Grounds 'for change'
Published on: 6/22/06.
by ANTOINETTE CONNELL in TRINIDAD
THE BARBADOS GOVERNMENT'S LAWYER yesterday conceded that he could find no grounds for not commuting Jeffrey Joseph's and Lennox Boyce's death sentences.
"Are there any grounds for not commuting, given the lapse of five years and four months?" asked president of the Caribbean Court of Justice (CCJ), Michael de la Bastide.
"On the facts I can see none," replied Queen's Counsel Roger Forde, who has been leading Government appeal on a decision to commute the death sentences.
On that note, Queen's Counsel Alair Shepherd, representing Joseph and Boyce, said the issues raised in the appeal were of great academic importance but could not result in the death penalty being revisited upon the two men.
Forde had insisted that a mere lapse of time, five years as set out in the Pratt & Morgan ruling of the Privy Council in London, was not enough to be considered inhumane treatment. He was concluding his arguments as to why the seven-member CCJ should reverse the decision of the Barbados Court of Appeal which substituted life imprisonment instead of death on the two men last year.
He said that when Government amended the Constitution to give the Governor-General authority to set a time limit for appeals outside of Barbados, it was done in relation to Pratt & Morgan.
It was not a direct response to the Jamaican case Neville Lewis v. Attorney-General which, according to the Privy Council, entitled a condemned man to a hearing before an international body and for the state not to execute him while an appeal was pending, he added. Forde argued that the amendment was necessary in Pratt & Morgan circumstances in which international bodies delayed their response to petitions causing them to go beyond the five-year limit.
But he was not sure whether it was by sheer coincidence that the amendment came after the Lewis decision.
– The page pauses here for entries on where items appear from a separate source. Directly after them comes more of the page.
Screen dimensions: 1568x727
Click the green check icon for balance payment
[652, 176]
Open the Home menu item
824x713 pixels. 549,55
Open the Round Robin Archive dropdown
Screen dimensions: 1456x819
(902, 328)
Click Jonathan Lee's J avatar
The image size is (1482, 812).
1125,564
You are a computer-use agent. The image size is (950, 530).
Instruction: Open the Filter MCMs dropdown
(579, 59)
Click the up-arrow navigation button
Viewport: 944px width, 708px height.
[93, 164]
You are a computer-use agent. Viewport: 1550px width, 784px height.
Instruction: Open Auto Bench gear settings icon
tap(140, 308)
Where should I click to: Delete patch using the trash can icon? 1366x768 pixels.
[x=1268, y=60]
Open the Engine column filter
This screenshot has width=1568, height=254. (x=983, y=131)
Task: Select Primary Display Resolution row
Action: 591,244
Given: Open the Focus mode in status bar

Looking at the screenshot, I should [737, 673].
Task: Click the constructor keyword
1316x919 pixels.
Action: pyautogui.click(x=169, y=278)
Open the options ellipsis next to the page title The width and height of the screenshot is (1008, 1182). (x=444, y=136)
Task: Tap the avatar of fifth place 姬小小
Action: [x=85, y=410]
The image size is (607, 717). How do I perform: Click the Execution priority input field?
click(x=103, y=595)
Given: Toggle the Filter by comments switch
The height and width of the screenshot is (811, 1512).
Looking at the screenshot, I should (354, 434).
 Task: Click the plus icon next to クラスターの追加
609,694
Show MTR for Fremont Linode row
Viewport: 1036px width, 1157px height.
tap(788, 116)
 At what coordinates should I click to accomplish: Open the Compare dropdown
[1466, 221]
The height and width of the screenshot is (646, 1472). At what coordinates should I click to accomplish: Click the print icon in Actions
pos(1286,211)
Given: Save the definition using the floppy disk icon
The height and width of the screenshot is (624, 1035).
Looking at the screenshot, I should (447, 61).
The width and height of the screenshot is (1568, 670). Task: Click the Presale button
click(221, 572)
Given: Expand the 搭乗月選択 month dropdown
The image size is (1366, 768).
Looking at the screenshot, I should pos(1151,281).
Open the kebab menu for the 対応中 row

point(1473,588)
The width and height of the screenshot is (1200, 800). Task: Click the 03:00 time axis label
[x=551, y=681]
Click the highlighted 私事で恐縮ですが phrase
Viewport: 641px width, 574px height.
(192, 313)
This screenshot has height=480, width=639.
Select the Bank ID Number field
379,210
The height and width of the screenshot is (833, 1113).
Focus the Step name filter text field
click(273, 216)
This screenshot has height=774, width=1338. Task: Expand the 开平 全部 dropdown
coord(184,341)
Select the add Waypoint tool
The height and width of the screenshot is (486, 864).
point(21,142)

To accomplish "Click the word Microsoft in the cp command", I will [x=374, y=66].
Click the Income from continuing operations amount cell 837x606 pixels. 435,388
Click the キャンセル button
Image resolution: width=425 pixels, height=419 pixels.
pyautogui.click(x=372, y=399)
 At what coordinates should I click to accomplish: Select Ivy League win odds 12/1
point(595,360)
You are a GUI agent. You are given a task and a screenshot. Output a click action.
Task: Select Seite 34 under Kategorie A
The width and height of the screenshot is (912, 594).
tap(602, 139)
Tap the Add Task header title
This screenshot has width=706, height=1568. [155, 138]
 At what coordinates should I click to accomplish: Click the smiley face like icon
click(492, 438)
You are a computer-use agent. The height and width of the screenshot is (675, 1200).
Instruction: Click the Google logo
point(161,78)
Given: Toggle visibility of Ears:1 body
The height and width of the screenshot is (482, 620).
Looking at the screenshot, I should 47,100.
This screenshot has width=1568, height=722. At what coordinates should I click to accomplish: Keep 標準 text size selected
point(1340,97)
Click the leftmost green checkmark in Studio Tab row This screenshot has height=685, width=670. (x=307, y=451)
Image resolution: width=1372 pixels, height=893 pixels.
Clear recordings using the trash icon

He said that while there was a reference in Hansard to both cases during the amendment, Pratt & Morgan was the driving force behind the amendment.
Forde also contended that at the time the Court of Appeal gave its ruling, Joseph and Boyce had not reached the five-year threshold to begin considering that hanging them would be inhumane. The court speculated as to what would happen.
He urged the court to adopt the view found in another decision that unless courts moved away from commuting to life, there would be no incentive for the international bodies to respond in a timely fashion.
In response, Shepherd said the amendment gave the condemned men the right to appeal to an international body within a certain time limit. The sentence of the court could still be carried out, so the rush to get within Pratt & Morgan was no longer an issue at the time of the amendment, therefore it would have to relate to Lewis.
He asked the court to make it clear that while the Mercy Committee could go ahead and meet while an appeal was pending, it should not unless it was contemplating commuting the death sentences.